Modulated protein crystals remain terra incognita for most crystallographers. While small-molecule crystallographers have successfully wrestled with and conquered this type of structure determination, to date no modulated macromolecular structures have been reported. Profilin:β-actin in a modulated semi-crystalline state presents a challenge of sufficient biological significance to motivate the development of methods for the accurate collection of data on the complex diffraction pattern and, ultimately, the solution of its structure. In the present work, fine φ-sliced data collection was used to resolve the closely spaced satellite reflections from these polymorphic crystals. Image-processing methods were used to visualize these data for comparison with the original precession data. These preliminary data demonstrate the feasibility of using fine φ-slicing to collect accurately the intensities and positions of the main and satellite reflections from these modulated protein crystals.

The use of orthogonal projection to visualize mosaic domains from topographic data collected on protein crystals

Owing to the relatively low intensity of diffraction and resulting low contrast topographic images, and also the richly detailed domain structure, it can be difficult to extract individual mosaic domains (size and shape) for protein crystals. Here, orthogonal projection was tested and found to be a superior approach over previous methods to extract mosaic domain information from a fine-sliced topographic sequence of images. The topographic sequence was collected at room temperature from a lysozyme crystal with a low mosaicity. Orthogonal projection can be applied to image sequences that are spatially invariant and composed of linearly additive image formation processes. The domains were determined by using a particle swarm optimizer to fit Gaussians to the integrated intensity profile of the reflection as a function of angle, although any basis function could have been used. This optimization method was more amenable to automation and converged to the global minimum more efficiently. The number of domains can normally be determined by visually inspecting the integrated intensity profile; this only needs to be done once for each crystal, because the number of domains remains constant during collection, and not for each reflection. The results can be used to provide a picture of the internal structure of the crystal and may be useful to aid in the improvement of crystal growth techniques.

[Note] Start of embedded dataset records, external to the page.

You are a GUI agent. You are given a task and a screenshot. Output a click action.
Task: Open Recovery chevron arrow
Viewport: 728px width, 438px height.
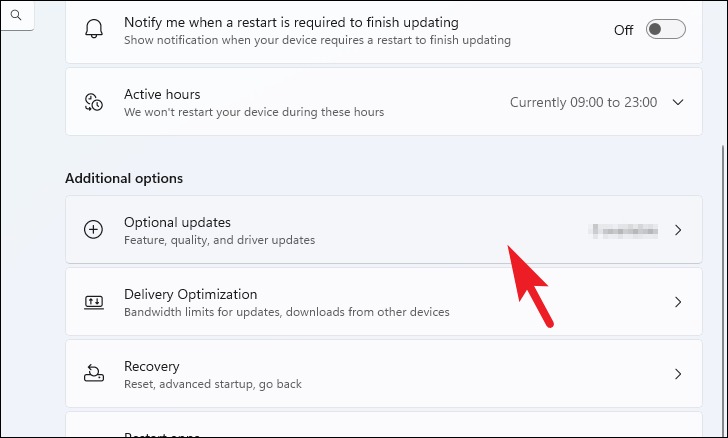[x=678, y=374]
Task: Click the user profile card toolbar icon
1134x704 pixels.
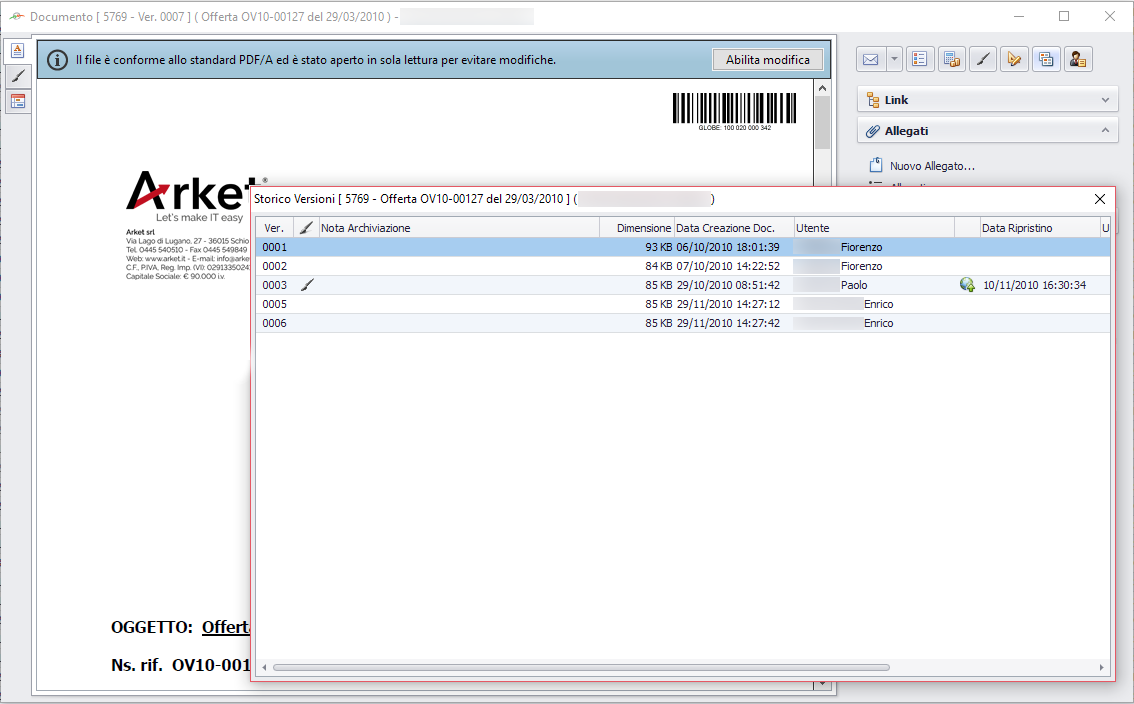Action: [1078, 58]
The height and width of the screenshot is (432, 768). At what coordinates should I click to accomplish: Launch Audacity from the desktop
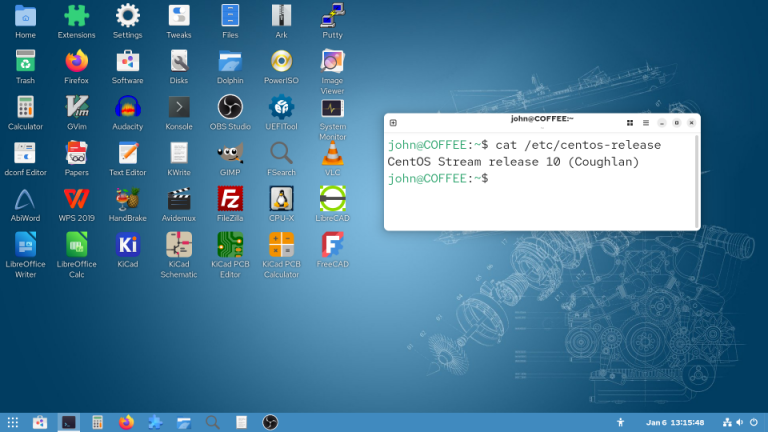coord(127,107)
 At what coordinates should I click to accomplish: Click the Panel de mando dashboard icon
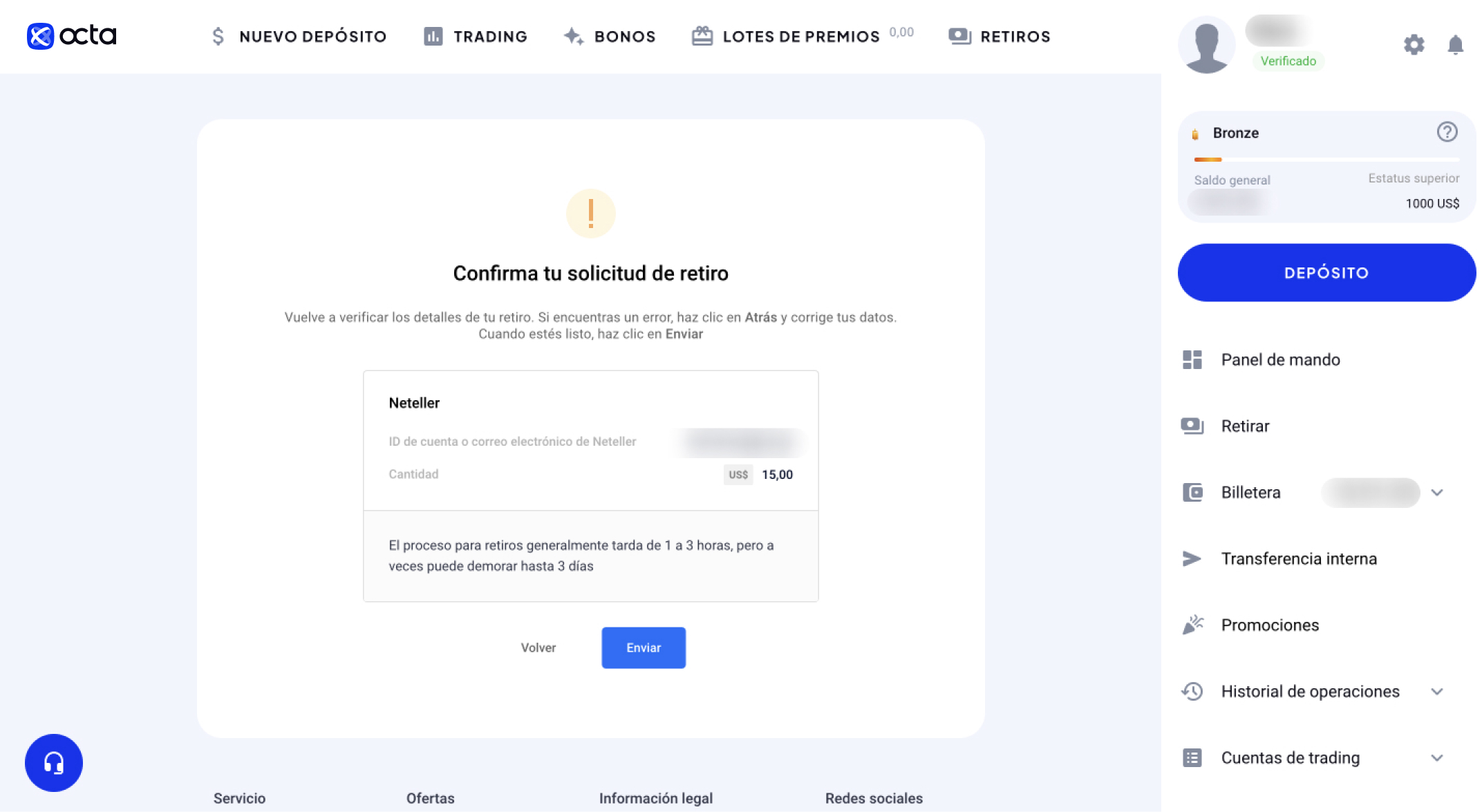[x=1192, y=359]
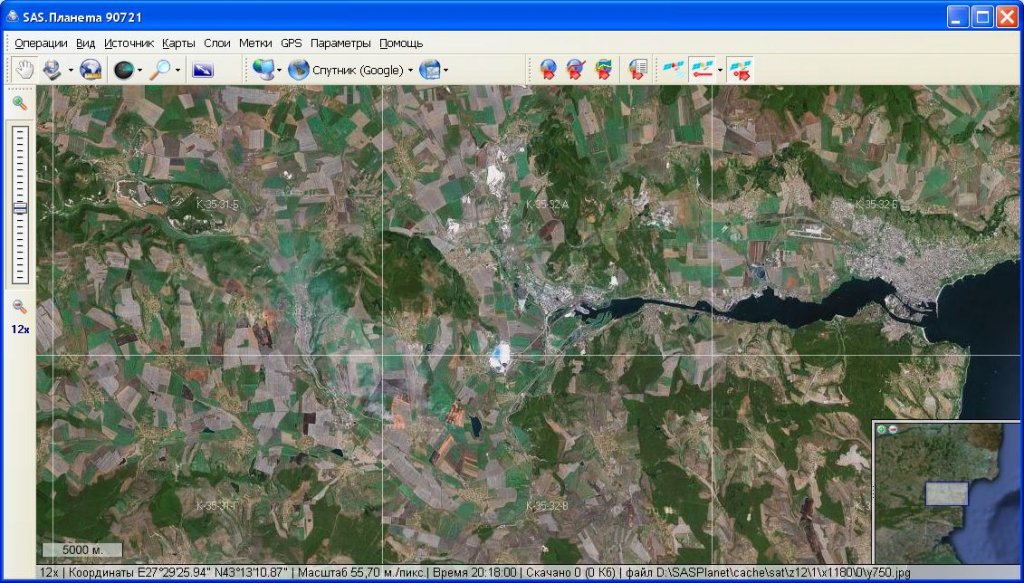Click the placemark manager list icon
1024x583 pixels.
(637, 69)
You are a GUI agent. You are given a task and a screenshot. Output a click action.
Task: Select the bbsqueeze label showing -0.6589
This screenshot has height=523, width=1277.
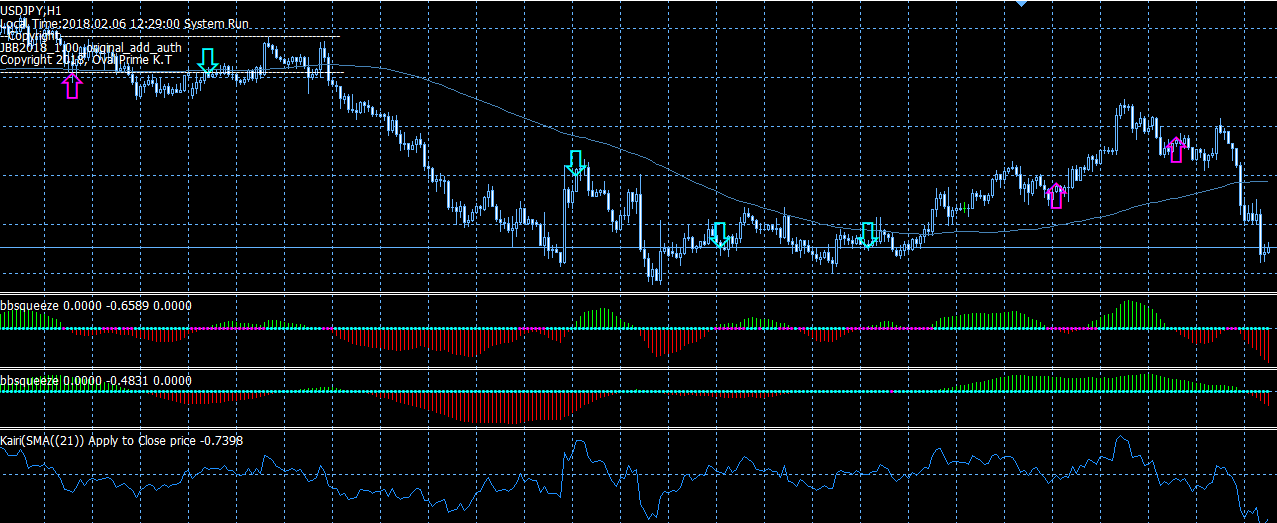(96, 305)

Superspace collision: a higher-dimensional framework describes unexpected supercell refinement results

Protein crystals can be modulated1. Modulations come in two varieties: commensurate and incommensurate. Data with a commensurate modulation can be indexed and integrated using a supercell and refined using standard approaches. Incommensurate data must be handled using superspace methods2. In superspace, for the 4D case, atoms are described as lines that follow a periodic path described by an atomic modulation function (AMF). The superspace approach is also valid for a commensurate modulation but the supercell pathway is much easier and currently the only option available leaving incommensurate data unsolvable for proteins at this time.